## [About this exercise]
Hunt through the entries for the word "price" and copy each line in which it appears.

## [Dataset records]
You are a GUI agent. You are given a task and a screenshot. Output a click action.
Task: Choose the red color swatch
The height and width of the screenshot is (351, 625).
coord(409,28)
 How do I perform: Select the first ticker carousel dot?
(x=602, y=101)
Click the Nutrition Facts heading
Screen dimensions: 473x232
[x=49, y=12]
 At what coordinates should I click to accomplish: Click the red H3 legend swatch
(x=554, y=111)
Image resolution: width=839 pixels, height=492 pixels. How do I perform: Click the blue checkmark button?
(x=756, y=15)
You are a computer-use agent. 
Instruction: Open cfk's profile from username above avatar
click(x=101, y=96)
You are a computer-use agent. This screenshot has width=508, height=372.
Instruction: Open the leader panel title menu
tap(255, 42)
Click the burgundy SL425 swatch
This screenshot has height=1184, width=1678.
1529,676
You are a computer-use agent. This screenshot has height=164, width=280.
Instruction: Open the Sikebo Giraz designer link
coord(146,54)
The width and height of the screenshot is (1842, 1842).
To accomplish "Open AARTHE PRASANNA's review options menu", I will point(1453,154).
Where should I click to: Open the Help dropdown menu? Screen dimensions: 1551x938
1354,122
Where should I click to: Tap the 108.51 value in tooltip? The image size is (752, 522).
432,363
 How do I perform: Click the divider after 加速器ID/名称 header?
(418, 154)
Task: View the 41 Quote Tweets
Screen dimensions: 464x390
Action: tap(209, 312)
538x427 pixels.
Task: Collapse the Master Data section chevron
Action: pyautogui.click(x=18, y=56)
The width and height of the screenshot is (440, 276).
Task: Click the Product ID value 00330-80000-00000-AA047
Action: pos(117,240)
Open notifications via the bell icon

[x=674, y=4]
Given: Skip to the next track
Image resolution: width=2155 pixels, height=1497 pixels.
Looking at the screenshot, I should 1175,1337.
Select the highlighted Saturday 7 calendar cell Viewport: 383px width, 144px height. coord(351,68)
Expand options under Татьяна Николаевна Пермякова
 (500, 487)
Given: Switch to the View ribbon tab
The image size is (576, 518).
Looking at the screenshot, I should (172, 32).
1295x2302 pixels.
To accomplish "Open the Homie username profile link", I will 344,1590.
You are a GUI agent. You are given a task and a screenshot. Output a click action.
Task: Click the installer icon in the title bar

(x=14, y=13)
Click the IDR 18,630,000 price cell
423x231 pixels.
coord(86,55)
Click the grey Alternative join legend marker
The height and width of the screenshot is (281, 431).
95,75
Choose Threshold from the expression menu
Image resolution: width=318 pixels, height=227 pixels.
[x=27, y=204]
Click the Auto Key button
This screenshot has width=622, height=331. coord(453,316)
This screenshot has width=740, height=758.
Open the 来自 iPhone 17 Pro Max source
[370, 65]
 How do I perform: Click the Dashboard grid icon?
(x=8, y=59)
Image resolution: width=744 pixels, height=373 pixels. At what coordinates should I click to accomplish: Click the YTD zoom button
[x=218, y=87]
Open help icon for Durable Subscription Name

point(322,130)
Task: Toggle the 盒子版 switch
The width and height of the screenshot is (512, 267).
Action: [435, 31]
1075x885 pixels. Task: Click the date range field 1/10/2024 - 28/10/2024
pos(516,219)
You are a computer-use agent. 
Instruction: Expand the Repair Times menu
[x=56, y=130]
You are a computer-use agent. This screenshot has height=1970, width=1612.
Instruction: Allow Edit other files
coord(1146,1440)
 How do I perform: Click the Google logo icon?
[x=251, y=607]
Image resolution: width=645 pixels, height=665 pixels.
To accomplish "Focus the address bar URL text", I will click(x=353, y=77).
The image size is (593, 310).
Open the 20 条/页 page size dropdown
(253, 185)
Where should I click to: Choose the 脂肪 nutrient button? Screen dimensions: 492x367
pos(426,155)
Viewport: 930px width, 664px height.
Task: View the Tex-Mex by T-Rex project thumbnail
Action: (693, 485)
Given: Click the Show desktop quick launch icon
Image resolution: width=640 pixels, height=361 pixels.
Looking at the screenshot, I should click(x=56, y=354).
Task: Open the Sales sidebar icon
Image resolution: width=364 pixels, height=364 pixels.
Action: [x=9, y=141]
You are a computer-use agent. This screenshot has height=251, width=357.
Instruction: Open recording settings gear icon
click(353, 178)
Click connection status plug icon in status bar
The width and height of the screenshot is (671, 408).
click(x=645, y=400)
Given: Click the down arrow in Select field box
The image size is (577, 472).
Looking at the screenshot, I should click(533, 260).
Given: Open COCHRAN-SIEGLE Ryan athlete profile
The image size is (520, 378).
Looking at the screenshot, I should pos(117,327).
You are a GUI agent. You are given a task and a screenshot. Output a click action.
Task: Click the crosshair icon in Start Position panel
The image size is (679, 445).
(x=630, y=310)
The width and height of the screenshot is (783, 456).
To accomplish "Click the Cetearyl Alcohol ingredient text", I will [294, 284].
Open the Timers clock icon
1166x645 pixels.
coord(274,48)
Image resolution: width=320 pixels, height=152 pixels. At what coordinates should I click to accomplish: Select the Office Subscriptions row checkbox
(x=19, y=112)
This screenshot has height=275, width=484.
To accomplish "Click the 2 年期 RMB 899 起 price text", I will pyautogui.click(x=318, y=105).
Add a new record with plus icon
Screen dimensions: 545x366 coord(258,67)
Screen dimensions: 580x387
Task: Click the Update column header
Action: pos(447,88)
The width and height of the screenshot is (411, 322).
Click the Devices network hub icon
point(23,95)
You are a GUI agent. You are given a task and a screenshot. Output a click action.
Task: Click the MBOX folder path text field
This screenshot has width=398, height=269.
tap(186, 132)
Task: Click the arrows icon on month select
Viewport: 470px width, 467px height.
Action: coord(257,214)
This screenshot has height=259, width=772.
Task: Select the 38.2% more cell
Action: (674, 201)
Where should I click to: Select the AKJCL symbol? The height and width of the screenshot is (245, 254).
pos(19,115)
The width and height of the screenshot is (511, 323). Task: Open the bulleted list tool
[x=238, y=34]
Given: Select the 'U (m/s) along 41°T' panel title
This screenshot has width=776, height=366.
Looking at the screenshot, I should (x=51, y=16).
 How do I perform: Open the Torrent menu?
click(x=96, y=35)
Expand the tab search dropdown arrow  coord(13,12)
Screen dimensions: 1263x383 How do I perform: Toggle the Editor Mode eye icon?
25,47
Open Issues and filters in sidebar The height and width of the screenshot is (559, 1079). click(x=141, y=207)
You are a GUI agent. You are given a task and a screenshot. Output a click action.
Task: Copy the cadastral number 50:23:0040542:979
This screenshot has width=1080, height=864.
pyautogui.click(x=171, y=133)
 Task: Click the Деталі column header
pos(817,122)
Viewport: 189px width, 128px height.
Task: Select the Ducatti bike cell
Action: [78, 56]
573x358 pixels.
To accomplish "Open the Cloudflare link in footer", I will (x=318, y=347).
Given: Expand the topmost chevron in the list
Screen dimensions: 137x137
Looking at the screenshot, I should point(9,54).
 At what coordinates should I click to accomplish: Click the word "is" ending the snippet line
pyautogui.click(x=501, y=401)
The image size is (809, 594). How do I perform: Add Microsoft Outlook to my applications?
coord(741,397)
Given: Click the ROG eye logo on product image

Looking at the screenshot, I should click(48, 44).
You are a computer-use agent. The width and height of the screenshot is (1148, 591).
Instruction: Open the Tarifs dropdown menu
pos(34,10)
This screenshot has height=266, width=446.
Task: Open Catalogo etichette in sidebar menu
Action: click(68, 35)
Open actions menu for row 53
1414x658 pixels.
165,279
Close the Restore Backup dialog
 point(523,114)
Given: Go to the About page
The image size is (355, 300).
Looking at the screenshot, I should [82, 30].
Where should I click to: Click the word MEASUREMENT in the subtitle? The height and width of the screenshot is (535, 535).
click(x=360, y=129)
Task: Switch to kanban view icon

## [Answer section]
Click the IDR 18,630,000 price cell
To accomplish "Click the 2 年期 RMB 899 起 price text", I will pyautogui.click(x=318, y=105).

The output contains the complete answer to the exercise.